When do I need to use AtomicBoolean in Java?

How I can use AtomicBoolean and what is that class for?


When multiple threads need to check and change the boolean. For example:

if (!initialized) {
   initialize();
   initialized = true;
}

This is not thread-safe. You can fix it by using AtomicBoolean:

if (atomicInitialized.compareAndSet(false, true)) {
    initialize();
}

Here is the notes (from Brian Goetz book) I made, that might be of help to you

AtomicXXX classes

  • provide Non-blocking Compare-And-Swap implementation

  • Takes advantage of the support provide by hardware (the CMPXCHG instruction on Intel) When lots of threads are running through your code that uses these atomic concurrency API, they will scale much better than code which uses Object level monitors/synchronization. Since, Java's synchronization mechanisms makes code wait, when there are lots of threads running through your critical sections, a substantial amount of CPU time is spent in managing the synchronization mechanism itself (waiting, notifying, etc). Since the new API uses hardware level constructs (atomic variables) and wait and lock free algorithms to implement thread-safety, a lot more of CPU time is spent "doing stuff" rather than in managing synchronization.

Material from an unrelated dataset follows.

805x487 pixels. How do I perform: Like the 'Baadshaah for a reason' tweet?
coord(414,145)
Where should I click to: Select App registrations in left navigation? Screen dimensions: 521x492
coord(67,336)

  • not only offer better throughput, but they also provide greater resistance to liveness problems such as deadlock and priority inversion.


There are two main reasons why you can use an atomic boolean. First it's mutable, you can pass it in as a reference and change the value that is associated to the boolean itself, for example.

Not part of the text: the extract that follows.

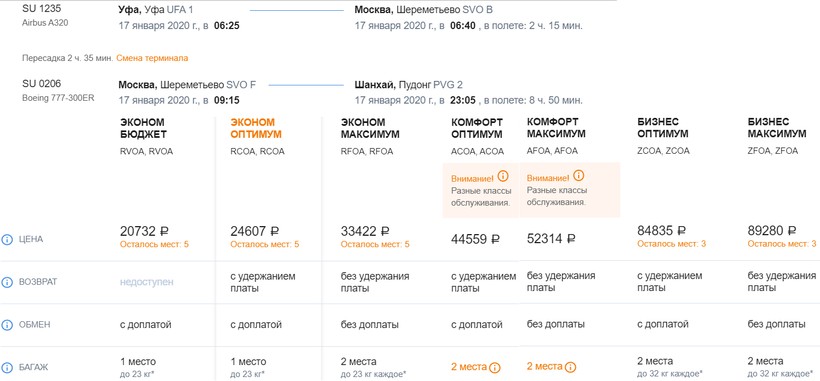Pick the 24607 ₽ price
Viewport: 820px width, 381px height.
(255, 231)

public final class MyThreadSafeClass{

    private AtomicBoolean myBoolean = new AtomicBoolean(false);
    private SomeThreadSafeObject someObject = new SomeThreadSafeObject();

    public boolean doSomething(){
         someObject.doSomeWork(myBoolean);
         return myBoolean.get(); //will return true
    }
}

and in the someObject class

public final class SomeThreadSafeObject{
    public void doSomeWork(AtomicBoolean b){
        b.set(true);
    }
}

More importantly though, it's thread safe and can indicate to developers maintaining the class, that this variable is expected to be modified and read from multiple threads. If you do not use an AtomicBoolean, you must synchronize the boolean variable you are using by declaring it volatile or synchronizing around the read and write of the field.